I’ve seen the stories (on boingboing, remember the news) about the Elmo kids’ book that has interactive audio and has been telling kids, "Who wants to die!" in an apparent prank by someone involved with making the book. I’ve also read the press release today by the publisher:
the track was recorded as ‘Uh oh, who has to go’ and due to compression of the digital audio file, some consumers hear a different phrase… We are absolutely certain that the audio file was not tampered with.
Covering their ass, I thought, until I heard the audio sample in this news video from KNDU and now I believe that the publisher is correct. The Elmo sentence under question is an excellent example of the psychological principal of Priming, whereby what you perceive can be affected by your expectations. Listen to the sample expecting to hear "Who wants to die," and that is exactly what you hear. However, listen expecting to hear "Who has to go," and then the correct phrase becomes what you hear. Listen to the video a couple of times and force yourself to "expect" the two different phrases, and many of you will in fact switch what you hear depending on your expectation.

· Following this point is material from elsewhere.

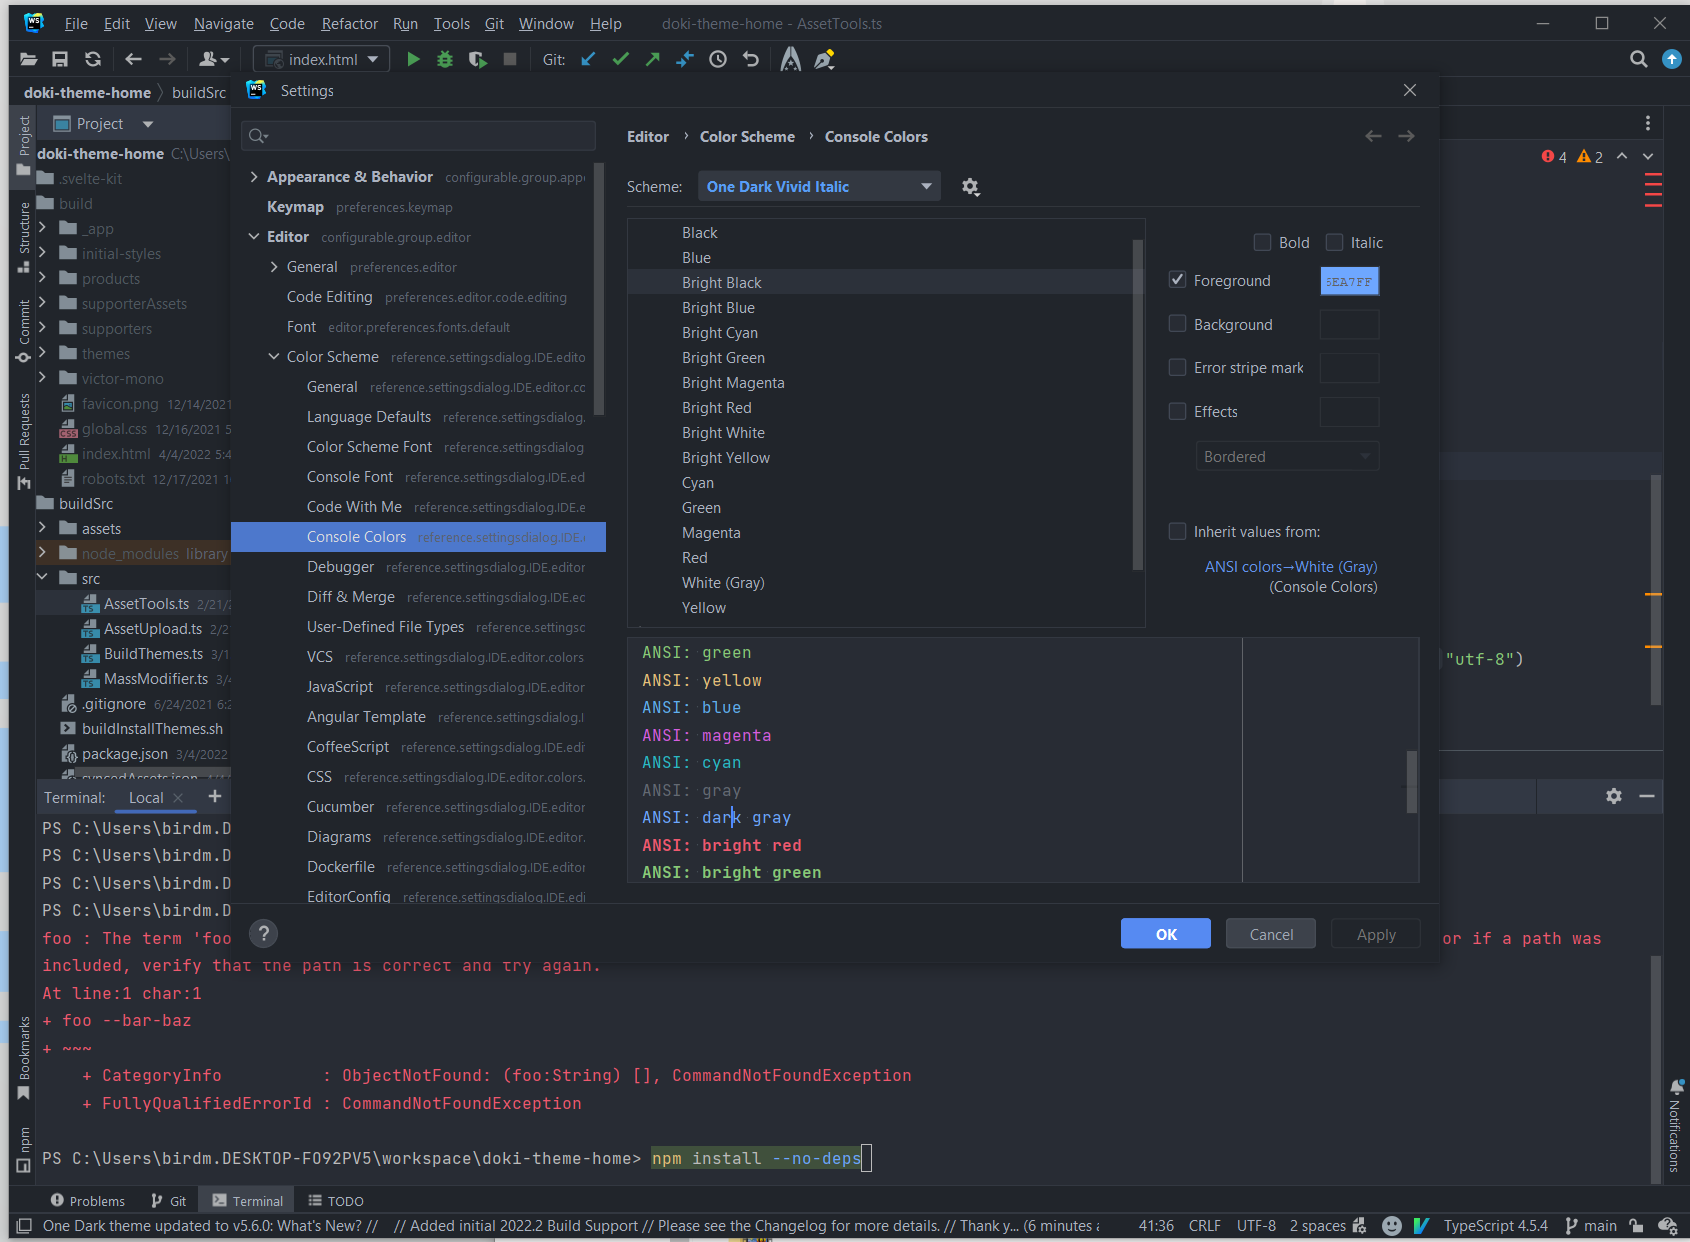The image size is (1690, 1242).
Task: Click the Git update project arrow icon
Action: pyautogui.click(x=587, y=59)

Of course, the first person who misidentified the sample as "Who wants to die" wasn’t expecting to hear this frightening threat, so priming wasn’t the reason they had their misunderstanding (even though the sentence demonstrates priming very well). How did consumers hear this unintended death threat, then, if priming wasn’t the reason?
There are two main confusions with the sentence in question: "has" is confused with "wants", and "go" is confused with "die". The Elmo book certainly uses some severe compression scheme to reduce the bit rate necessary to store the speech in the book as the publisher stated–that’s obvious just by listening to it. This compression scheme distorts the speech (in addition to the speech distortion that occurs from the annoying Elmo voice), adds a certain amount of noise, and reduces the speech bandwidth. All of these could lead to confusions in consonants and vowels perceived in the sentence. I decided to pull out some research papers on speech confusion and see if there’s an explanation for this mix-up.
Classic research on consonant confusion by Miller and Nicely in 1955 looked at the impact of noise and bandwidth on consonant confusions. According to their research, for speech at a +12 signal-to-noise ratio and a bandwidth of 200-1200 Hz (probably not a bad approximation to the sever compression applied to the Elmo speech), the phoneme /g/ will be incorrectly identified as a /d/ as often as it is correctly identified as a /g/ (click on the figure to the right to see the full-sized confusion matrix–the data of relevance is highlighted in yellow). This begins to explain confusing "go" with "die": the word sounds like it starts with a /d/ instead of a /g/ due to the crappy compression system.
The vowel confusion is a little more difficult to explain, but I’ll try assuming that they are represented by the dipthongs /OW/ and /AY/. The vowel sound in "go" has a similar first formant time-course to the vowel in"die" (according to Rabiner and Juang), so again a compression system that limits the bandwidth of speech might make the two vowel sounds more alike.
So now I’ve explained from a scientific basis how Elmo’s "go" could be misinterpreted as "die".
A similar explanation can be made for the vowels in the confusion of "has" with "wants": both words have similar first formants. The consonant confusion with these words is more difficult to explain. Confusing /h/ with /w/ isn’t common according to research by Wang and Bilger in 1973 (Miller and Nicely’s paper did not look at these consonants). The /h/ is a frication, the /w/ is voiced–the two are rarely confused. I suspect that the compression distortion obliterated the soft consonant /h/ and allowed the user to imagine whatever consonant they want.
This opens a whole new line of work for linguists–alerting companies when their crappy compression systems may cause customers mental anguish (or worse if it’s in a car’s GPS system). You don’t need to mind your p’s and q’s but be careful because, according to Miller and Nicely under the noisy conditions I considered above, the phoneme /t/ is more likely to be heard incorrectly as a /p/ than correctly as a /t/. So, if you get your face slapped at a noisy bar asking a woman if she wants to see your cool trick, at least now you know why.